Find each line in the records below that contains the word "coordinates", and copy it out.

» **SOURCE MATERIAL**
☆ ☆ ☆ ☆ ☆

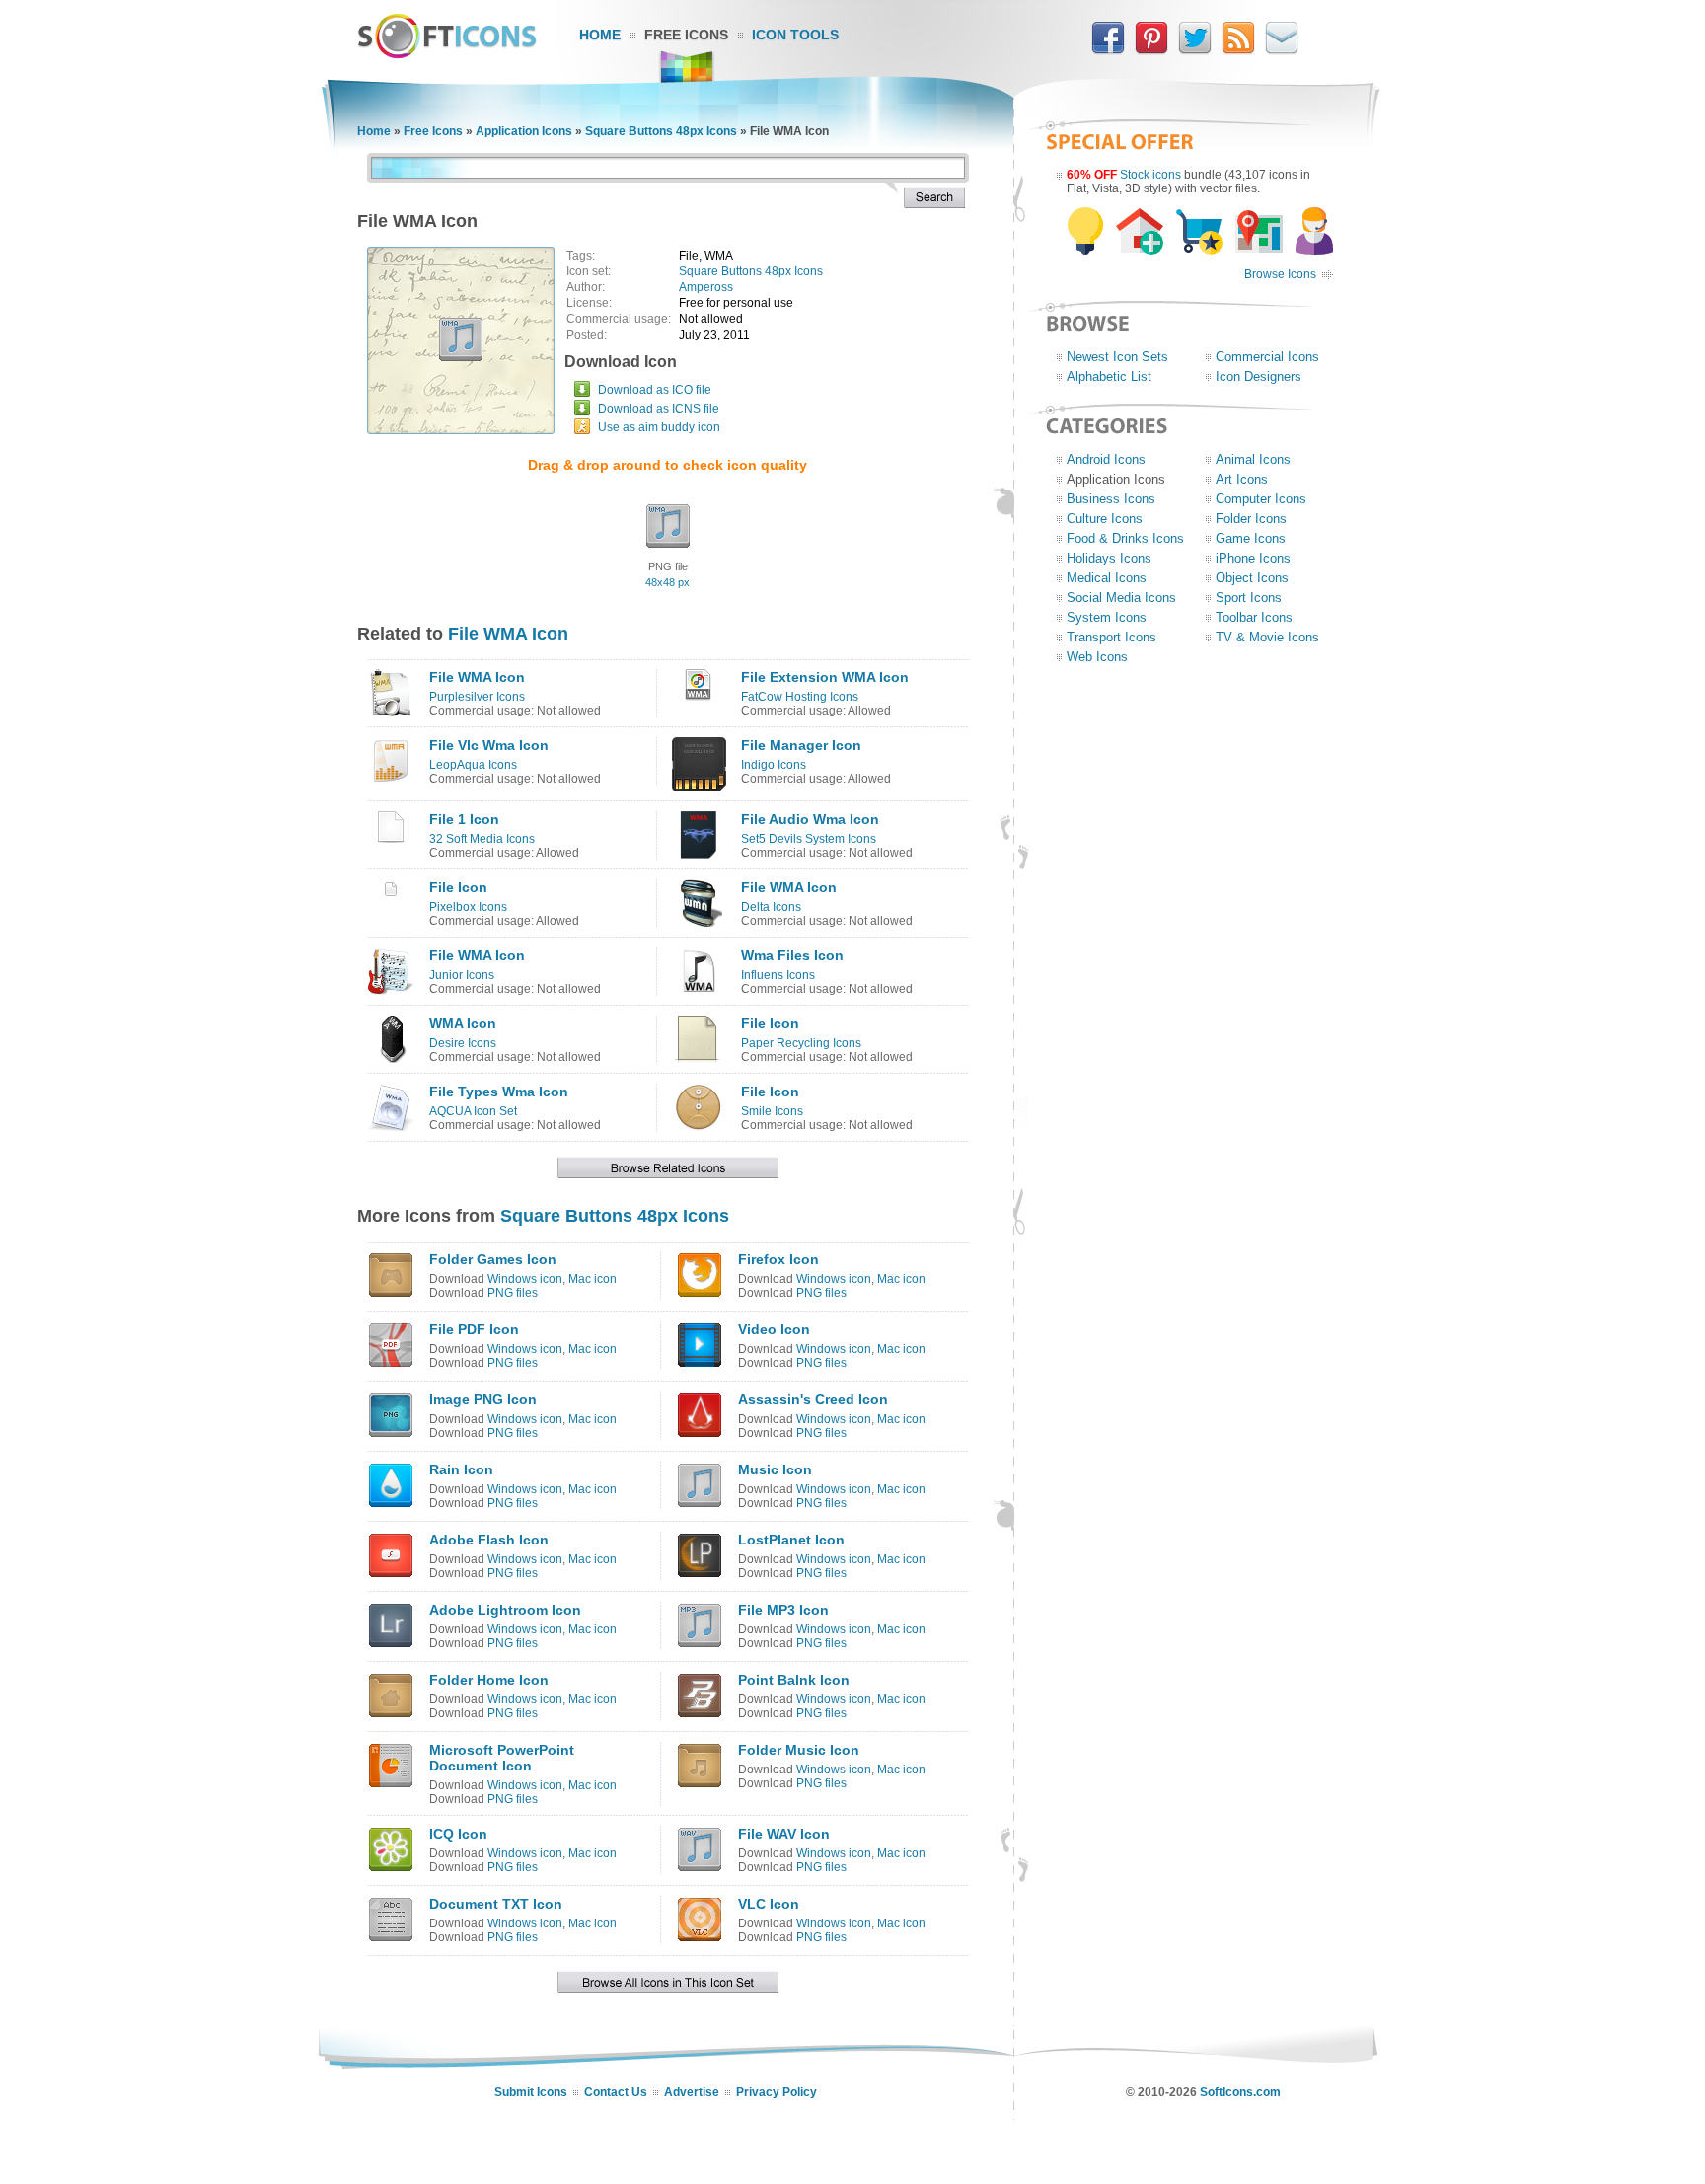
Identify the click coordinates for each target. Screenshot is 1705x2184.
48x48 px (667, 582)
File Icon (458, 887)
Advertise (691, 2092)
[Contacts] (1281, 50)
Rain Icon (461, 1469)
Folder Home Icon (489, 1680)
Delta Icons (771, 907)
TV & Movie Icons (1267, 637)
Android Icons (1106, 459)
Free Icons (686, 34)
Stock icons (1150, 175)
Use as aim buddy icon (659, 427)
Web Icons (1097, 656)
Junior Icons (461, 975)
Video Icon (774, 1329)
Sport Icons (1249, 597)
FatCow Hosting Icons (799, 697)
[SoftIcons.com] (447, 54)
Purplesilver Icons (477, 697)
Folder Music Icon (798, 1750)
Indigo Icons (773, 765)
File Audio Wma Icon (810, 819)
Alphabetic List (1109, 376)
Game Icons (1251, 538)
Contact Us (615, 2092)
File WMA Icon (508, 633)
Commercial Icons (1267, 356)
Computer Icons (1261, 498)
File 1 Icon (464, 819)
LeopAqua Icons (473, 765)
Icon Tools (795, 34)
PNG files (512, 1293)
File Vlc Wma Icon (489, 745)
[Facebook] (1108, 50)
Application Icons (524, 131)
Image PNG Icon (483, 1399)
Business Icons (1111, 498)
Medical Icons (1107, 577)
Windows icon (524, 1279)
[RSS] (1238, 50)
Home (600, 34)
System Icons (1107, 617)
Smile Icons (772, 1111)
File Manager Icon (801, 745)
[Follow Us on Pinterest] (1151, 50)
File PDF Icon (474, 1329)
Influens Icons (778, 975)
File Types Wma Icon (498, 1091)
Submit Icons (530, 2092)
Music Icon (775, 1469)
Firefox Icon (778, 1259)
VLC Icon (768, 1904)
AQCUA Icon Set (473, 1111)
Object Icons (1252, 577)
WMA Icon (462, 1023)
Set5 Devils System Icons (808, 839)
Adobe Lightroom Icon (505, 1610)
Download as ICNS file (658, 408)
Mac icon (592, 1279)
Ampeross (706, 287)
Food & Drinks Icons (1125, 538)
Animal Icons (1253, 459)
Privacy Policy (776, 2092)
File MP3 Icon (783, 1610)
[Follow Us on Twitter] (1195, 50)
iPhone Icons (1253, 558)
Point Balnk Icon (794, 1680)
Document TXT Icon (495, 1904)
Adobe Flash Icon (489, 1539)
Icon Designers (1258, 376)
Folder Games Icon (492, 1259)
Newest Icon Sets (1117, 356)
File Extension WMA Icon (825, 677)
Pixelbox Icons (468, 907)
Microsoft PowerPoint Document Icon (501, 1757)
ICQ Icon (458, 1834)
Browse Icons (1280, 274)
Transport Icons (1111, 637)
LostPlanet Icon (791, 1539)
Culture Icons (1105, 518)
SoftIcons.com (1240, 2092)
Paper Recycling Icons (801, 1043)
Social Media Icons (1121, 597)
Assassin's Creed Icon (813, 1399)
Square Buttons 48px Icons (661, 131)
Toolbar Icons (1254, 617)
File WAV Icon (784, 1834)
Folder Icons (1251, 518)
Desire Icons (462, 1043)
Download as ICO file (654, 390)
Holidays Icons (1109, 558)
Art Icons (1242, 479)
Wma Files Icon (792, 955)
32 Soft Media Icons (482, 839)
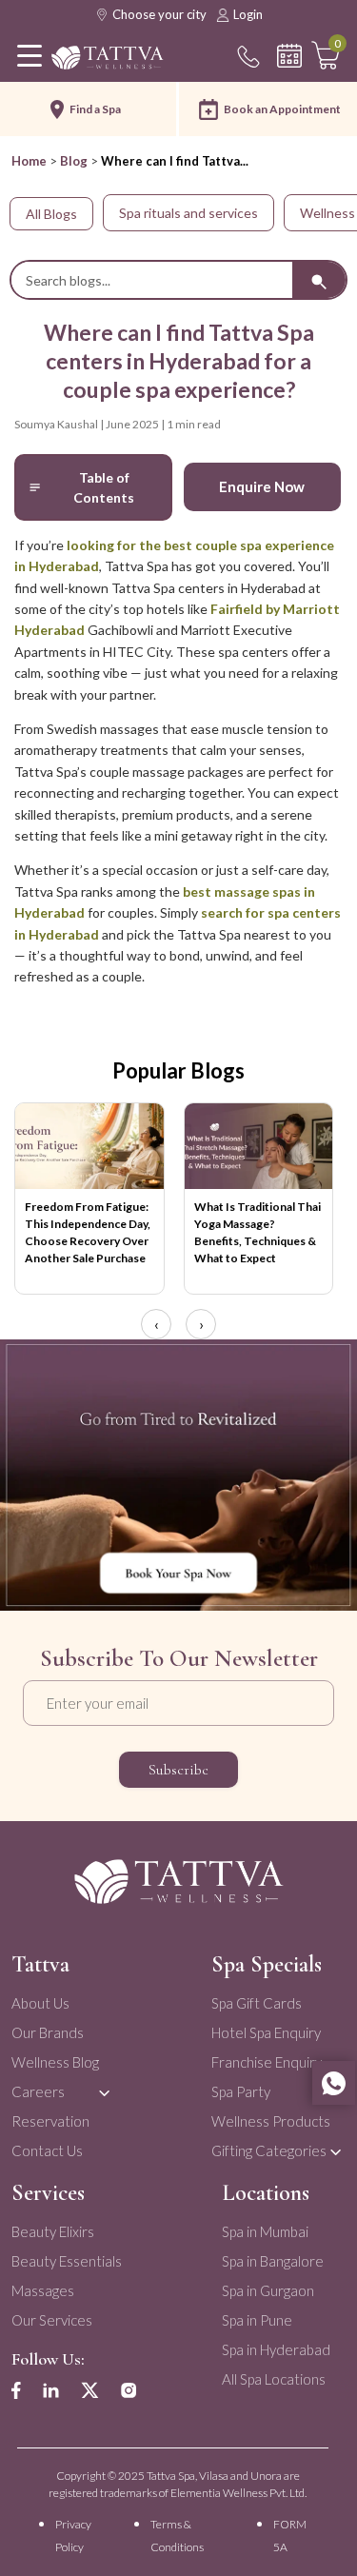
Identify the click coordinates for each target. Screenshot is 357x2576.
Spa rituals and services (188, 213)
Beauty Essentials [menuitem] (66, 2260)
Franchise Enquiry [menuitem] (266, 2062)
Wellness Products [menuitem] (270, 2121)
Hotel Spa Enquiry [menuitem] (266, 2032)
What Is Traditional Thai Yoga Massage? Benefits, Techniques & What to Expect (257, 1232)
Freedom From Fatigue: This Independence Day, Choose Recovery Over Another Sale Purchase (87, 1232)
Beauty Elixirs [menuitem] (52, 2231)
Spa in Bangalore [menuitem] (273, 2260)
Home (29, 160)
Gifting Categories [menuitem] (269, 2150)
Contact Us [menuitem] (47, 2150)
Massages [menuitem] (42, 2290)
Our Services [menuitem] (51, 2319)
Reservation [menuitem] (50, 2121)
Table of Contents (103, 487)
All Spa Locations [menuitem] (274, 2379)
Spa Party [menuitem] (240, 2091)
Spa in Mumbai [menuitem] (265, 2231)
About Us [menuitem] (40, 2002)
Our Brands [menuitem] (47, 2032)
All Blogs (51, 214)
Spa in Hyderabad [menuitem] (276, 2349)
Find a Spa (95, 109)
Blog (74, 160)
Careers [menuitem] (38, 2091)
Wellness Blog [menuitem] (55, 2062)
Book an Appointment (282, 109)
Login (248, 14)
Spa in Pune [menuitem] (257, 2319)
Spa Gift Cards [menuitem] (256, 2002)
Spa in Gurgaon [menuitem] (268, 2290)
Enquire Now (262, 486)
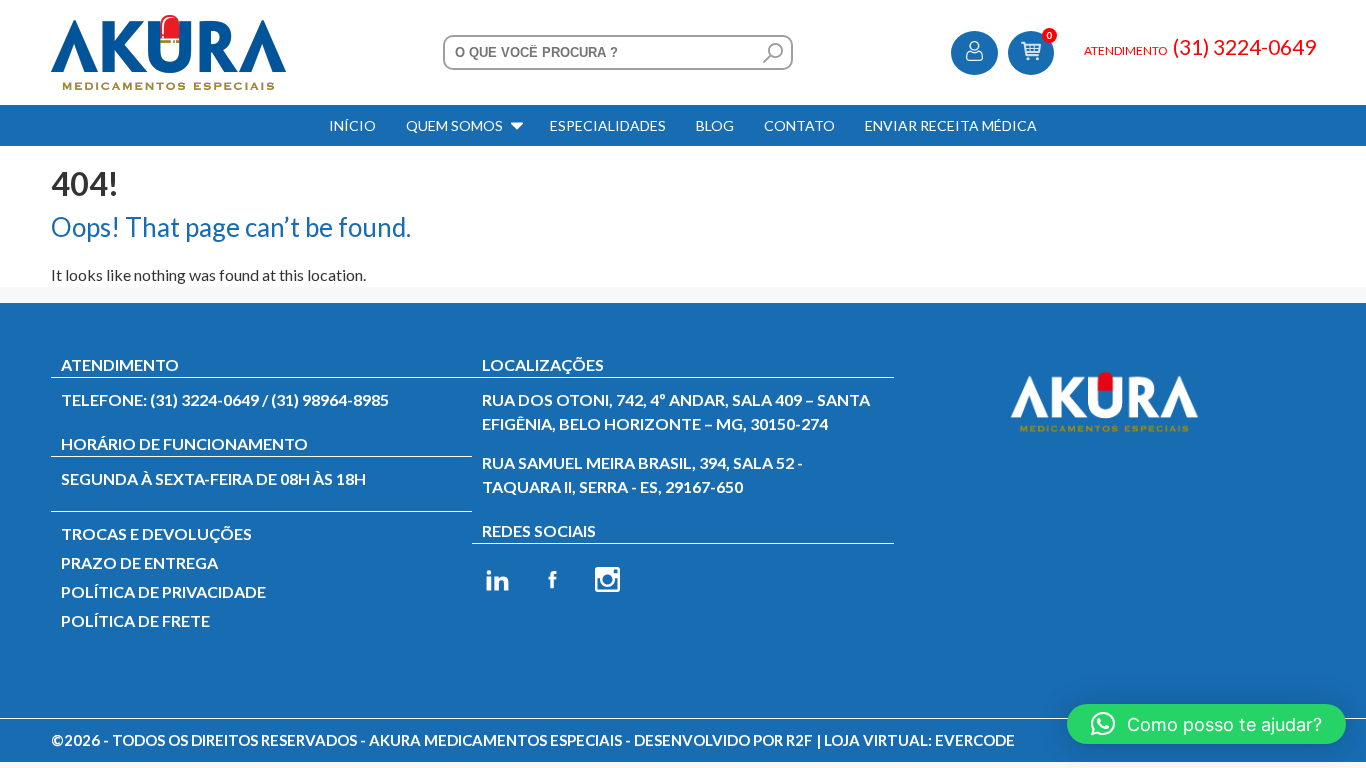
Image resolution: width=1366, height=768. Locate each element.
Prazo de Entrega (139, 562)
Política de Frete (135, 620)
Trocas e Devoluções (156, 533)
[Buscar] (773, 53)
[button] (1206, 724)
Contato (799, 125)
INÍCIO (352, 125)
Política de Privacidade (163, 591)
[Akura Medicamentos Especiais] (168, 26)
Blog (715, 125)
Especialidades (608, 125)
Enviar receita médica (951, 125)
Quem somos (454, 125)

☆ ☆ ☆ ☆ ☆

» **TASK RESULT**
Identify the click coordinates for each target. Screenshot is 1705x2184.
Identify the click coordinates for each target. Screenshot is 357x2576.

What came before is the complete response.